### TASK ITEM
Set down exactly the lines from the one containing "At what coordinates should I click to accomplish: Click the blue" through the last line of the records below, both included, and nothing else.

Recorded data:
--------------------------------
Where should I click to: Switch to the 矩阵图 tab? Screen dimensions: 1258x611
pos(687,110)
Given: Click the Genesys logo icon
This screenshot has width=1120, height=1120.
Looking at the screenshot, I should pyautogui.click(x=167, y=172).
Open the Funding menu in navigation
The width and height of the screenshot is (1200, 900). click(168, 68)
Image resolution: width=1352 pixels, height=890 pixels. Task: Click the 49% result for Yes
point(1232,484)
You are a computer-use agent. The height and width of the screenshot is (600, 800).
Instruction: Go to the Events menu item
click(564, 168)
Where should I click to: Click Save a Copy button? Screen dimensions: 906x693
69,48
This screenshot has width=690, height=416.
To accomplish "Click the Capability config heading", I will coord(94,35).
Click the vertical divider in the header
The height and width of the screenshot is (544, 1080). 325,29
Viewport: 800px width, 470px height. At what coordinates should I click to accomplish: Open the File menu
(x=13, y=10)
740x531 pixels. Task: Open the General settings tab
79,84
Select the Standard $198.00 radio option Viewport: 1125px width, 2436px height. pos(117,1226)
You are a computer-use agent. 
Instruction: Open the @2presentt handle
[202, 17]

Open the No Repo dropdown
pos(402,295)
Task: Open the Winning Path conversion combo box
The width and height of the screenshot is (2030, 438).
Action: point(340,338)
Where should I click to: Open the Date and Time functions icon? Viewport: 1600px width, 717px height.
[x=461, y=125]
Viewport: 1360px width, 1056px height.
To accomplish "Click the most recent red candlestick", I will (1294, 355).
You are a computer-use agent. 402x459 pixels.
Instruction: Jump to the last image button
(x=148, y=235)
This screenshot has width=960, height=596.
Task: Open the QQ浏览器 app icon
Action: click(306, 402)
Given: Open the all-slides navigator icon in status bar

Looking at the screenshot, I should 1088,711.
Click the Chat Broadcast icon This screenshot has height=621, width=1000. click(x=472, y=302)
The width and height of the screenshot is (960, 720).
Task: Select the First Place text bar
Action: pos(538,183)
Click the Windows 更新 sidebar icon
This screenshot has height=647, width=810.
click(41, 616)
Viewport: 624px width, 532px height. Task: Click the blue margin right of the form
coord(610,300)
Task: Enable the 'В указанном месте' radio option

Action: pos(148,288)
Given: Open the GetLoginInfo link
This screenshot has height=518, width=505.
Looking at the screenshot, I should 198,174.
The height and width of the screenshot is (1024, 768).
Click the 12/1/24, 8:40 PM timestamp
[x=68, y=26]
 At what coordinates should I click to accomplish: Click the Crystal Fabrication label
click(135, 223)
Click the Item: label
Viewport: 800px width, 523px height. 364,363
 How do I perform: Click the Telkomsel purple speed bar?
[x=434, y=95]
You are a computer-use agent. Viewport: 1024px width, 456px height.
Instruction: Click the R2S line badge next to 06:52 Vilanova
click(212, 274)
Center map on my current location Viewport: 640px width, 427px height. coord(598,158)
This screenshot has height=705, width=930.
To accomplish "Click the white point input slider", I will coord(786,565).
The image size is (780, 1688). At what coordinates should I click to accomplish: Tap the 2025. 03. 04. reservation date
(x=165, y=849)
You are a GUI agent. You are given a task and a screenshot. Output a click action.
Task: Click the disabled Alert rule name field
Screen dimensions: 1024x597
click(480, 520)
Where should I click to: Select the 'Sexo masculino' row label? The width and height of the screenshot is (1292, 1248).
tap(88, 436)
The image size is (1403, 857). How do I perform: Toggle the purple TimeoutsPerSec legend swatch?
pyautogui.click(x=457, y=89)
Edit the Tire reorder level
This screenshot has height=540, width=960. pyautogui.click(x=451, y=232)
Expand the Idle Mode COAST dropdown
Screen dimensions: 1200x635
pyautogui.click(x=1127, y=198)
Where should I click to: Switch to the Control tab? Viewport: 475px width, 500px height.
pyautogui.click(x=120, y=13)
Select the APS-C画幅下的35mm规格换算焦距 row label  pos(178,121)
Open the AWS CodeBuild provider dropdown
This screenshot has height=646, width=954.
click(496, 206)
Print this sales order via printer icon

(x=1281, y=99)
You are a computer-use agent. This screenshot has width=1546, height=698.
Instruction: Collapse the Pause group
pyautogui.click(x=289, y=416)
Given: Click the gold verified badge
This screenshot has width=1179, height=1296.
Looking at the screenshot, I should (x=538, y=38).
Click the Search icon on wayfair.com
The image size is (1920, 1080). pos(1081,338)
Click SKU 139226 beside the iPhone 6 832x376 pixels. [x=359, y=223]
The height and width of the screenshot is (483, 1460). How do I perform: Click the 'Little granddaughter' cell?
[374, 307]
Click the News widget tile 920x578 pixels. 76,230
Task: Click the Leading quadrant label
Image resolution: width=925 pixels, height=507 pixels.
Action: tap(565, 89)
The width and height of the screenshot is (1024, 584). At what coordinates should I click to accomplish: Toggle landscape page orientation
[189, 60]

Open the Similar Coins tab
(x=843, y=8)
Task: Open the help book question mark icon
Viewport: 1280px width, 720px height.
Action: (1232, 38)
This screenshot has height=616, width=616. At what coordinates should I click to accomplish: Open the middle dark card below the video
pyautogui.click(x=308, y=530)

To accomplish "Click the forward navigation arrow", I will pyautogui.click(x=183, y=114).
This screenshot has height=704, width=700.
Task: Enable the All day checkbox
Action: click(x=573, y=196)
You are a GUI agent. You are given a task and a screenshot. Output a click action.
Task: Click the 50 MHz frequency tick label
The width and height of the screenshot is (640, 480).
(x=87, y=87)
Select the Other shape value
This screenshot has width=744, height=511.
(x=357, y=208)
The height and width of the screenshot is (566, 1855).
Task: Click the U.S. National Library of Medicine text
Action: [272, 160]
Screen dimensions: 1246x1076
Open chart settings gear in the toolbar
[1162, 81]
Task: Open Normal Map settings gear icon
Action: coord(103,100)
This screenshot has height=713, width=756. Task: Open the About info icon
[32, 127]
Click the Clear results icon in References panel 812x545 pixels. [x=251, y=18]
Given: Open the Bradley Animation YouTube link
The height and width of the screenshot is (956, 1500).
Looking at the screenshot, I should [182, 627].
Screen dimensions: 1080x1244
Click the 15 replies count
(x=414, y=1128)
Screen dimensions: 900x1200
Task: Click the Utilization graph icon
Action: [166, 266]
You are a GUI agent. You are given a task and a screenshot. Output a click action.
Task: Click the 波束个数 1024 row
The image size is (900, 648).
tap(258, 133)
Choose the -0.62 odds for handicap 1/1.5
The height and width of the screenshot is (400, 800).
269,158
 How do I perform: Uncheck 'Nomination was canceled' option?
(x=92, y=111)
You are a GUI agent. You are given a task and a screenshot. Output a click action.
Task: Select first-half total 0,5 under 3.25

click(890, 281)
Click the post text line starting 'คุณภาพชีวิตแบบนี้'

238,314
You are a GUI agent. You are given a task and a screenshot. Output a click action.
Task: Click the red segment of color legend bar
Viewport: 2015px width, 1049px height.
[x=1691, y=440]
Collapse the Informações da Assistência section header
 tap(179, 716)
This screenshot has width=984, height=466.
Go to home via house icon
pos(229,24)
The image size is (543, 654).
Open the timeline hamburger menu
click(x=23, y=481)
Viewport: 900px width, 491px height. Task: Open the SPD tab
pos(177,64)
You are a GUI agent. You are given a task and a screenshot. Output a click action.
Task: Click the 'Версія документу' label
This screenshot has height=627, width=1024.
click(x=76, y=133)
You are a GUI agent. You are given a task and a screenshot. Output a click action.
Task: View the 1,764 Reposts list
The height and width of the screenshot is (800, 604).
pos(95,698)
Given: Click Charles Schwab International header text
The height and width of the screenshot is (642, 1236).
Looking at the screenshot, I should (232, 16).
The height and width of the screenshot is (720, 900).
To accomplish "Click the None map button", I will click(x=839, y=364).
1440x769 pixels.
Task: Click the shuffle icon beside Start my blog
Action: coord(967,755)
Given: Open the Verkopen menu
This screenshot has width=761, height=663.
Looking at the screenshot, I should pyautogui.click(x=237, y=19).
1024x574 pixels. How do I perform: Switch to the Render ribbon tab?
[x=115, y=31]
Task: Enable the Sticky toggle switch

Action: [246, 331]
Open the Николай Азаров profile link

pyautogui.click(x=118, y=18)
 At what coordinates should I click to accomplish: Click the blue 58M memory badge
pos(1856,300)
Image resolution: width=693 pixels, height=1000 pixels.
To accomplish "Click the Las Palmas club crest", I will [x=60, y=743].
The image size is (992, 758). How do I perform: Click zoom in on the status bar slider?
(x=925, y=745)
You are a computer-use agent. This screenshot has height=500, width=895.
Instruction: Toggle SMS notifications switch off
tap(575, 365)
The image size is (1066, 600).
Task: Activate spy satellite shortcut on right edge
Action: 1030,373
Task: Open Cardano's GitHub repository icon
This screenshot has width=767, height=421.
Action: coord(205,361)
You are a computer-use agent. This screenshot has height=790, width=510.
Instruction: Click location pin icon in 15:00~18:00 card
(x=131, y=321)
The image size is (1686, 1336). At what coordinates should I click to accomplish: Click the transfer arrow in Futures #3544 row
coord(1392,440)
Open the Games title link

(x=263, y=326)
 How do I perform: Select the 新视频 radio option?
--------------------------------
### ANSWER TO THE PROBLEM
 At what coordinates should I click to accomplish: Click the blue 58M memory badge
pos(1856,300)
Image resolution: width=693 pixels, height=1000 pixels.
To accomplish "Click the Las Palmas club crest", I will [x=60, y=743].
The image size is (992, 758). How do I perform: Click zoom in on the status bar slider?
(x=925, y=745)
You are a computer-use agent. This screenshot has height=500, width=895.
Instruction: Toggle SMS notifications switch off
tap(575, 365)
The image size is (1066, 600).
Task: Activate spy satellite shortcut on right edge
Action: 1030,373
Task: Open Cardano's GitHub repository icon
This screenshot has width=767, height=421.
Action: coord(205,361)
You are a computer-use agent. This screenshot has height=790, width=510.
Instruction: Click location pin icon in 15:00~18:00 card
(x=131, y=321)
The image size is (1686, 1336). At what coordinates should I click to accomplish: Click the transfer arrow in Futures #3544 row
coord(1392,440)
Open the Games title link

(x=263, y=326)
 How do I perform: Select the 新视频 radio option?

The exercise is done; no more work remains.